--- Activity ---
All records should be reproduced verbatim.
————————
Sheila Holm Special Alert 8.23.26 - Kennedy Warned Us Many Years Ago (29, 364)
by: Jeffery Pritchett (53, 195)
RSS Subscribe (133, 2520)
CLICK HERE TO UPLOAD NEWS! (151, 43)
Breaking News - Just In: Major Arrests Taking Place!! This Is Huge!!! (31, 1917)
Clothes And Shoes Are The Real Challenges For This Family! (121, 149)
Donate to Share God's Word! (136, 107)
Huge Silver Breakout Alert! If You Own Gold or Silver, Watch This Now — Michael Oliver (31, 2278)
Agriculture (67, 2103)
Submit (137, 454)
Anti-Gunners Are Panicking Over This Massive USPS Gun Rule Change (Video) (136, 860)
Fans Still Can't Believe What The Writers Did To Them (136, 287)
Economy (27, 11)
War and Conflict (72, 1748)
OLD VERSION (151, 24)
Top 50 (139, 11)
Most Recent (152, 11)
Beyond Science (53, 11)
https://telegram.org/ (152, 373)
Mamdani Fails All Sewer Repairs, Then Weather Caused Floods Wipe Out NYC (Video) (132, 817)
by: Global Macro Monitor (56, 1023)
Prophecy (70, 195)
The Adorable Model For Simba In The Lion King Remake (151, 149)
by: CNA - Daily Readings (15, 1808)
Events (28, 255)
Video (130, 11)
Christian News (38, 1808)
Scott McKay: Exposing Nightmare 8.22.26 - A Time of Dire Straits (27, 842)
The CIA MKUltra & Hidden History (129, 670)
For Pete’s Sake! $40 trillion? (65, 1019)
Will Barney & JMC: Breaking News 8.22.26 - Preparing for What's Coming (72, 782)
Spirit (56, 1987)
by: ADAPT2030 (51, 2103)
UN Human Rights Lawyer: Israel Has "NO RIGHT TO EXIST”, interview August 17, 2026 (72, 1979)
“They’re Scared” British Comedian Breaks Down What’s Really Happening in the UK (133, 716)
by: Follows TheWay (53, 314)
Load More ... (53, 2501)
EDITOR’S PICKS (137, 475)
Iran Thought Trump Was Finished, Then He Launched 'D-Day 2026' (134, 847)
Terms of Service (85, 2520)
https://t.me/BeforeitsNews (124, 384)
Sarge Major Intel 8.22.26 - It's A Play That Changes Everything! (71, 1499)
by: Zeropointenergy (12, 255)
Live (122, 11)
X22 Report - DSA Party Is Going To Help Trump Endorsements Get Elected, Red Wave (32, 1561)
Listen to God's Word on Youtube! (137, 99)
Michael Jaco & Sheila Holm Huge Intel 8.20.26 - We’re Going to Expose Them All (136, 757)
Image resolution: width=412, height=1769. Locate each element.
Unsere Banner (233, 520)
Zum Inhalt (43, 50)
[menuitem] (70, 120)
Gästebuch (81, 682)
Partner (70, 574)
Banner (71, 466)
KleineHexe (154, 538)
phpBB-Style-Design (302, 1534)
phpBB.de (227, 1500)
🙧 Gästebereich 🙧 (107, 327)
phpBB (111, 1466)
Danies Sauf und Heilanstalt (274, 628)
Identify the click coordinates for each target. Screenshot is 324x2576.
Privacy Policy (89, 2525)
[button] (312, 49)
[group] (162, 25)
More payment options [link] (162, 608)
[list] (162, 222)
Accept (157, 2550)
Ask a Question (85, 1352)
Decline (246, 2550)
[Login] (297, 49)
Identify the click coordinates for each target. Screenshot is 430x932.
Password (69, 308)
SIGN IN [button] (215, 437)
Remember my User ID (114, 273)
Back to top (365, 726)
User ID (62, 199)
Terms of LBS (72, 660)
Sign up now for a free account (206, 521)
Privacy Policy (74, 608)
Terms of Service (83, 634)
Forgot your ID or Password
————————
--- Response below ---
Sheila Holm Special Alert 8.23.26 - Kennedy Warned Us Many Years Ago (29, 364)
by: Jeffery Pritchett (53, 195)
RSS Subscribe (133, 2520)
CLICK HERE TO UPLOAD NEWS! (151, 43)
Breaking News - Just In: Major Arrests Taking Place!! This Is Huge!!! (31, 1917)
Clothes And Shoes Are The Real Challenges For This Family! (121, 149)
Donate to Share God's Word! (136, 107)
Huge Silver Breakout Alert! If You Own Gold or Silver, Watch This Now — Michael Oliver (31, 2278)
Agriculture (67, 2103)
Submit (137, 454)
Anti-Gunners Are Panicking Over This Massive USPS Gun Rule Change (Video) (136, 860)
Fans Still Can't Believe What The Writers Did To Them (136, 287)
Economy (27, 11)
War and Conflict (72, 1748)
OLD VERSION (151, 24)
Top 50 (139, 11)
Most Recent (152, 11)
Beyond Science (53, 11)
https://telegram.org/ (152, 373)
Mamdani Fails All Sewer Repairs, Then Weather Caused Floods Wipe Out NYC (Video) (132, 817)
by: Global Macro Monitor (56, 1023)
Prophecy (70, 195)
The Adorable Model For Simba In The Lion King Remake (151, 149)
by: CNA - Daily Readings (15, 1808)
Events (28, 255)
Video (130, 11)
Christian News (38, 1808)
Scott McKay: Exposing Nightmare 8.22.26 - A Time of Dire Straits (27, 842)
The CIA MKUltra & Hidden History (129, 670)
For Pete’s Sake! $40 trillion? (65, 1019)
Will Barney & JMC: Breaking News 8.22.26 - Preparing for What's Coming (72, 782)
Spirit (56, 1987)
by: ADAPT2030 (51, 2103)
UN Human Rights Lawyer: Israel Has "NO RIGHT TO EXIST”, interview August 17, 2026 (72, 1979)
“They’re Scared” British Comedian Breaks Down What’s Really Happening in the UK (133, 716)
by: Follows TheWay (53, 314)
Load More ... (53, 2501)
EDITOR’S PICKS (137, 475)
Iran Thought Trump Was Finished, Then He Launched 'D-Day 2026' (134, 847)
Terms of Service (85, 2520)
https://t.me/BeforeitsNews (124, 384)
Sarge Major Intel 8.22.26 - It's A Play That Changes Everything! (71, 1499)
by: Zeropointenergy (12, 255)
Live (122, 11)
X22 Report - DSA Party Is Going To Help Trump Endorsements Get Elected, Red Wave (32, 1561)
Listen to God's Word on Youtube! (137, 99)
Michael Jaco & Sheila Holm Huge Intel 8.20.26 - We’re Going to Expose Them All (136, 757)
Image resolution: width=412, height=1769. Locate each element.
Unsere Banner (233, 520)
Zum Inhalt (43, 50)
[menuitem] (70, 120)
Gästebuch (81, 682)
Partner (70, 574)
Banner (71, 466)
KleineHexe (154, 538)
phpBB-Style-Design (302, 1534)
phpBB.de (227, 1500)
🙧 Gästebereich 🙧 (107, 327)
phpBB (111, 1466)
Danies Sauf und Heilanstalt (274, 628)
Identify the click coordinates for each target. Screenshot is 324x2576.
Privacy Policy (89, 2525)
[button] (312, 49)
[group] (162, 25)
More payment options [link] (162, 608)
[list] (162, 222)
Accept (157, 2550)
Ask a Question (85, 1352)
Decline (246, 2550)
[Login] (297, 49)
Identify the click coordinates for each target. Screenshot is 430x932.
Password (69, 308)
SIGN IN [button] (215, 437)
Remember my User ID (114, 273)
Back to top (365, 726)
User ID (62, 199)
Terms of LBS (72, 660)
Sign up now for a free account (206, 521)
Privacy Policy (74, 608)
Terms of Service (83, 634)
Forgot your ID or Password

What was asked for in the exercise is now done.